(Stored entries)
= = = = =

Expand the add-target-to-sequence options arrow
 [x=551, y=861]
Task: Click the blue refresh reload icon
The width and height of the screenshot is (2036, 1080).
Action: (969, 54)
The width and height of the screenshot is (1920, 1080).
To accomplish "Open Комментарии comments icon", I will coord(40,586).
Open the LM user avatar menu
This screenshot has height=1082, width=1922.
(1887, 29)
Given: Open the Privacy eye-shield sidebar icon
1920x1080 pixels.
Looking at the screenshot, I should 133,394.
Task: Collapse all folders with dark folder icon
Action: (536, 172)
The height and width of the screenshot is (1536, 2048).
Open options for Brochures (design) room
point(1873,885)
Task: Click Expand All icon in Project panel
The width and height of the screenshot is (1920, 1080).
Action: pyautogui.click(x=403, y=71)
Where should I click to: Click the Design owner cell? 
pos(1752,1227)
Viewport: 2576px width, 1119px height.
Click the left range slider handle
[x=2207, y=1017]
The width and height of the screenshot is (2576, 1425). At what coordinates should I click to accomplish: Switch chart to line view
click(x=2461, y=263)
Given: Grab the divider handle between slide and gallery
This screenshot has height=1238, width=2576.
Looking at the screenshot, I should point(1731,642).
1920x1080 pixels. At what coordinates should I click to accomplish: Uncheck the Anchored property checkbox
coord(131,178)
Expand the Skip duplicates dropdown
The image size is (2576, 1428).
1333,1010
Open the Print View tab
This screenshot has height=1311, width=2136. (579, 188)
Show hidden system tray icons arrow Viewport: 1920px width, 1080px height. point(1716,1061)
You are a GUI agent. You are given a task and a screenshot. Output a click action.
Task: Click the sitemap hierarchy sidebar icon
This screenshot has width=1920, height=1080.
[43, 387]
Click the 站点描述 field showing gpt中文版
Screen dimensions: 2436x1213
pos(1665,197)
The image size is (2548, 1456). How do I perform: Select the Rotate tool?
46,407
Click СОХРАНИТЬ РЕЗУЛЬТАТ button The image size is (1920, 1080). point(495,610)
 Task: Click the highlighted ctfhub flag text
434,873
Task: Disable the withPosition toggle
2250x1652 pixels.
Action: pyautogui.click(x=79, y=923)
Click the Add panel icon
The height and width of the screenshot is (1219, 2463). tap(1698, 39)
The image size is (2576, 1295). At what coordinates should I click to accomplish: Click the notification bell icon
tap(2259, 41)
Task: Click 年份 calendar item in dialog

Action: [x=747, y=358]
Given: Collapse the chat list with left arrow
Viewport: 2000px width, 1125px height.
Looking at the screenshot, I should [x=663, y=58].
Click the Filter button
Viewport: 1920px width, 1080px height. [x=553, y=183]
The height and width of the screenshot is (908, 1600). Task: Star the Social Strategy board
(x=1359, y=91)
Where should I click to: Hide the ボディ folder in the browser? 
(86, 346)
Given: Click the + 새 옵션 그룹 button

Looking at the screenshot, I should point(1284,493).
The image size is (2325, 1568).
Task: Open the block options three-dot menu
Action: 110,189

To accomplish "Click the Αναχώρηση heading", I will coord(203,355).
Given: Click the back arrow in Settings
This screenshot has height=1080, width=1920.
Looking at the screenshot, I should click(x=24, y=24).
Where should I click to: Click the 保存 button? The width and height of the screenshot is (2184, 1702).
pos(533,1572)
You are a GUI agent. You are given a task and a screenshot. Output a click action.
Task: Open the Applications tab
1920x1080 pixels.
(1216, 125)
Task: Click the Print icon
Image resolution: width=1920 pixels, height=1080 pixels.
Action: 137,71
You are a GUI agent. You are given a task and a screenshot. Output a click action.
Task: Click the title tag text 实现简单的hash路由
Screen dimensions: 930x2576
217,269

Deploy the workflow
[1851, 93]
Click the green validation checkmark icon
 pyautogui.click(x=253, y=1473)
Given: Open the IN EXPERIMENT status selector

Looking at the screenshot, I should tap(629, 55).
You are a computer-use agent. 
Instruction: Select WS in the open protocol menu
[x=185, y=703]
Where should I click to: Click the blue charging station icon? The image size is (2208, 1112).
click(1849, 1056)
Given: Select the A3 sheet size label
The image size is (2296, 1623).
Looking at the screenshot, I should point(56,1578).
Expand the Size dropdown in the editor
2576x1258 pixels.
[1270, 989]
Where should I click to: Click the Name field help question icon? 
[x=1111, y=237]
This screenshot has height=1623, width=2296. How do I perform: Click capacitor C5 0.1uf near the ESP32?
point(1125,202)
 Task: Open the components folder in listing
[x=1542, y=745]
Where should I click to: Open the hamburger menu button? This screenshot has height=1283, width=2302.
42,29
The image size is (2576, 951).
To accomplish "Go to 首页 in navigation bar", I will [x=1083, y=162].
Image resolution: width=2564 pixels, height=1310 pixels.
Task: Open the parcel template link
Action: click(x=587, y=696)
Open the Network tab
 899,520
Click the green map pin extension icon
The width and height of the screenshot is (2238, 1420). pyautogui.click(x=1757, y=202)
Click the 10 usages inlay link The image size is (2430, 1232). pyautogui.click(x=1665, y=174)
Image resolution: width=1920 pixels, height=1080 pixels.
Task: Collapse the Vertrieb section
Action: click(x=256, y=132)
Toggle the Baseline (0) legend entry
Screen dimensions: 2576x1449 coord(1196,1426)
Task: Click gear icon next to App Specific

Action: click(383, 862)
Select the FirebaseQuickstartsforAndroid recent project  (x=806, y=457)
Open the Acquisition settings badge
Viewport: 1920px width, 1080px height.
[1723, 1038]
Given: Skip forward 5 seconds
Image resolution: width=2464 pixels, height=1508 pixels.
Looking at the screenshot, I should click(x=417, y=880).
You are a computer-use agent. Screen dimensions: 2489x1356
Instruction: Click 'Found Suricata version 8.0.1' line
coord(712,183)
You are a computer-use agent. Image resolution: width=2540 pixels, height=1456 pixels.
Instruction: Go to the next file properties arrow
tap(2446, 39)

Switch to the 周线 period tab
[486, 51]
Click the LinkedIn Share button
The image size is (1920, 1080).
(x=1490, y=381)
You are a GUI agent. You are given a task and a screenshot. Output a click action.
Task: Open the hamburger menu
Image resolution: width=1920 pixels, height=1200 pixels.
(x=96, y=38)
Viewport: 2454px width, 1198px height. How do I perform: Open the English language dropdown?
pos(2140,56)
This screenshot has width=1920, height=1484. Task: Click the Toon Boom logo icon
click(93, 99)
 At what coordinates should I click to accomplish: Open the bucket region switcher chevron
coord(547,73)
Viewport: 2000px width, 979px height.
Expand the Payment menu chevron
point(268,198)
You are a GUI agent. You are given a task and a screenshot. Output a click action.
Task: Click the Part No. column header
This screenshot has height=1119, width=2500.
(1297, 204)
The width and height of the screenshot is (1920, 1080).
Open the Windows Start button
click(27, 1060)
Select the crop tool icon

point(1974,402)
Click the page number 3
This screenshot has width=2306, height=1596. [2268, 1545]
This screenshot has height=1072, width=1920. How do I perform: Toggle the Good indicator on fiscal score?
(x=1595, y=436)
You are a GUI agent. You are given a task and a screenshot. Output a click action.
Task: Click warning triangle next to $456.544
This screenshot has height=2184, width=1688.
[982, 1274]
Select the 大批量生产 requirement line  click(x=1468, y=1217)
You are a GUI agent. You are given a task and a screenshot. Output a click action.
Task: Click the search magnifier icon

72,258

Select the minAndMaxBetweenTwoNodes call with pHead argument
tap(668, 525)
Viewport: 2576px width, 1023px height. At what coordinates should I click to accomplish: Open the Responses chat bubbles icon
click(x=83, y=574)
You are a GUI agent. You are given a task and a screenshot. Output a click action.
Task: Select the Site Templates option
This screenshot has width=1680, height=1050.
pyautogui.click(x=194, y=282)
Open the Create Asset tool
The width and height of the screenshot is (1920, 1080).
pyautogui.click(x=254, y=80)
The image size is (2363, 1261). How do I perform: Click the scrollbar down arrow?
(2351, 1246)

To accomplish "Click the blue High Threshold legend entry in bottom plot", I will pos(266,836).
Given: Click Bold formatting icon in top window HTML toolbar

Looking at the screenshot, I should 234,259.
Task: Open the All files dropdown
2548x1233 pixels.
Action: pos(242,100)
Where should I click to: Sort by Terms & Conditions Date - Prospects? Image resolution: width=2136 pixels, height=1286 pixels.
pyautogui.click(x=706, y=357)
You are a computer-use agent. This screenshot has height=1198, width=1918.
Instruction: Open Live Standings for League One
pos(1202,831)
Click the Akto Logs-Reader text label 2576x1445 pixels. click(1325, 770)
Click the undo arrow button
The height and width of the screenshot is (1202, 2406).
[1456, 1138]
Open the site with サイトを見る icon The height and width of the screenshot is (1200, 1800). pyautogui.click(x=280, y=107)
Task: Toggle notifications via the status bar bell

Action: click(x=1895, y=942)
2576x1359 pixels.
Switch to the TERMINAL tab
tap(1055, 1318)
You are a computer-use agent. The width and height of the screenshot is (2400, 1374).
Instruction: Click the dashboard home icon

= = = = =

- INSTRUCTIONS FOR THE TASK: In the records above, each line with the string "computer" should be copied.

- SOLUTION:
You are a computer-use agent. 
You are a computer-use agent. Screen dimensions: 2489x1356
You are a computer-use agent. Image resolution: width=2540 pixels, height=1456 pixels.
You are a computer-use agent. This screenshot has height=1198, width=1918.
You are a computer-use agent. The width and height of the screenshot is (2400, 1374).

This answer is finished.